An older r/guns thread asking for range horror stories went downhill fast once people started piling in with the stuff they had actually seen. One shooter talked about a guy committing suicide in the lane next to his friend with a rented pistol, and said it happened while the friend’s girlfriend was there for her first time shooting. He also said a 9-year-old boy and his dad were right there on the other side and saw the whole thing. That alone was enough to set the tone for the thread. It was not people griping about bad manners. It was people unloading the kind of range memories that stick with you.
Another older post had the same feel. A shooter said it was the first time he had ever left a range because he genuinely felt unsafe. He wrote that he and his buddy packed up and left after watching enough nonsense to decide the day was over, even though they had already gotten a couple hours of shooting in. He said he was angry about it and probably would not be going back to that range. It was a short post, but it hit because every shooter reading it knew exactly what that moment feels like — when the fun part is gone and you are only thinking about getting out of there clean.
Another old thread about bad range experiences kept the same mood going.

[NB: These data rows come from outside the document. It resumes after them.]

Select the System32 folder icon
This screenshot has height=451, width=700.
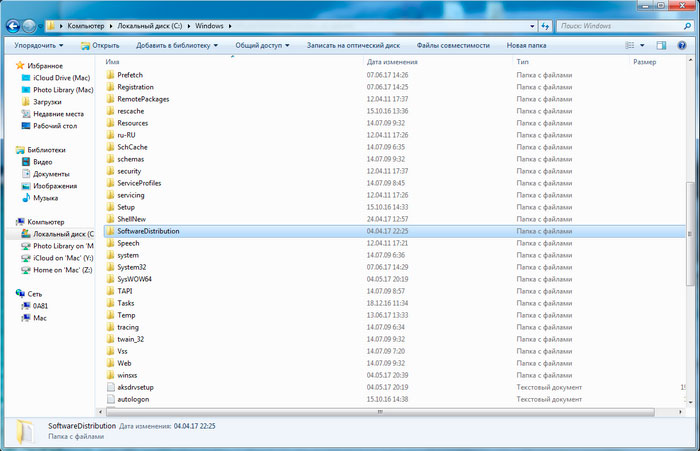110,267
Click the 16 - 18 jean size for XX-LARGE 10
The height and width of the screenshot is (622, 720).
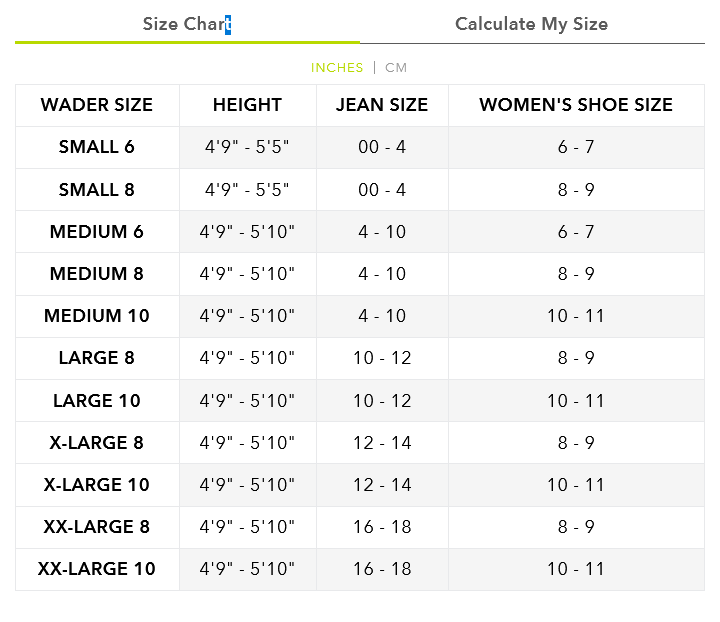coord(382,569)
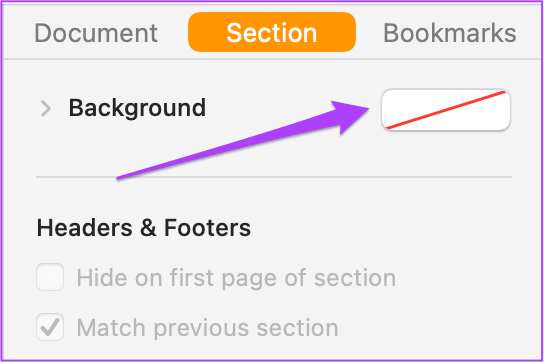View document settings via Document button
Screen dimensions: 544x362
click(96, 33)
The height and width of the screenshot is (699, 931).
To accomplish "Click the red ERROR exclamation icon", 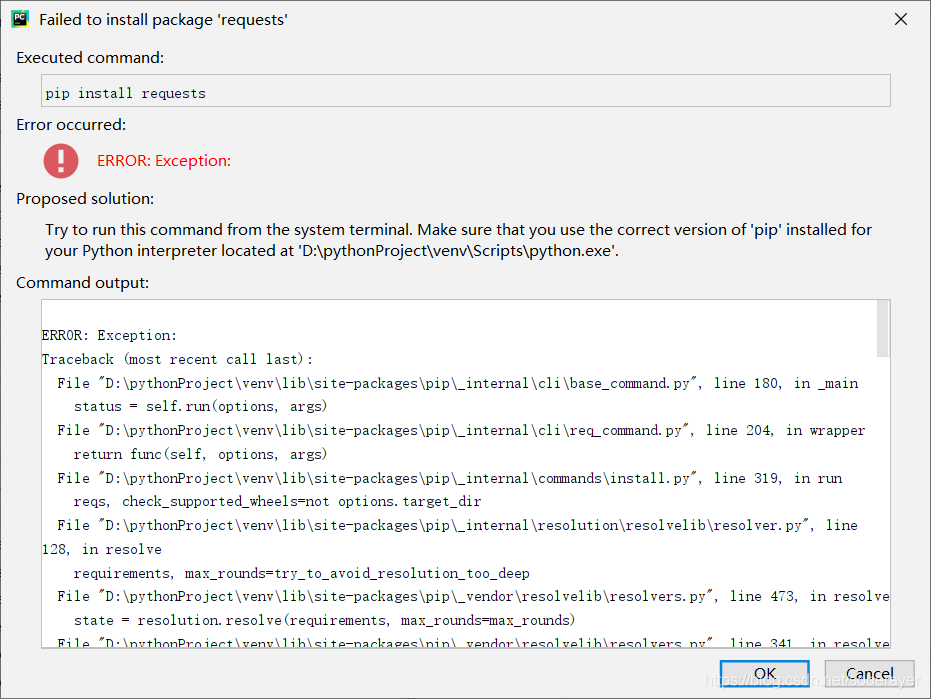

One commenter said a friend had been sent to the hospital after a ricochet incident, and another person responded with the kind of reply that only shows up when somebody’s story sounds too stupid to be made up: if this has happened more than once and already put someone in the hospital, why are you still going there? The answer came back that the latest trip was his last after “3 ricos.” That is the kind of line that tells you a place has gone way past mildly sketchy.
What made those older threads stick is that a lot of the stories ended the same way. People did not stay and argue. They did not tough it out. They grabbed their gear and left because the range stopped feeling like a place to shoot and started feeling like a place where somebody else’s stupidity might get them hurt. Once a thread fills up with that kind of story, the takeaway is pretty plain: bad range behavior is annoying right up until the moment it stops being annoying and starts feeling dangerous.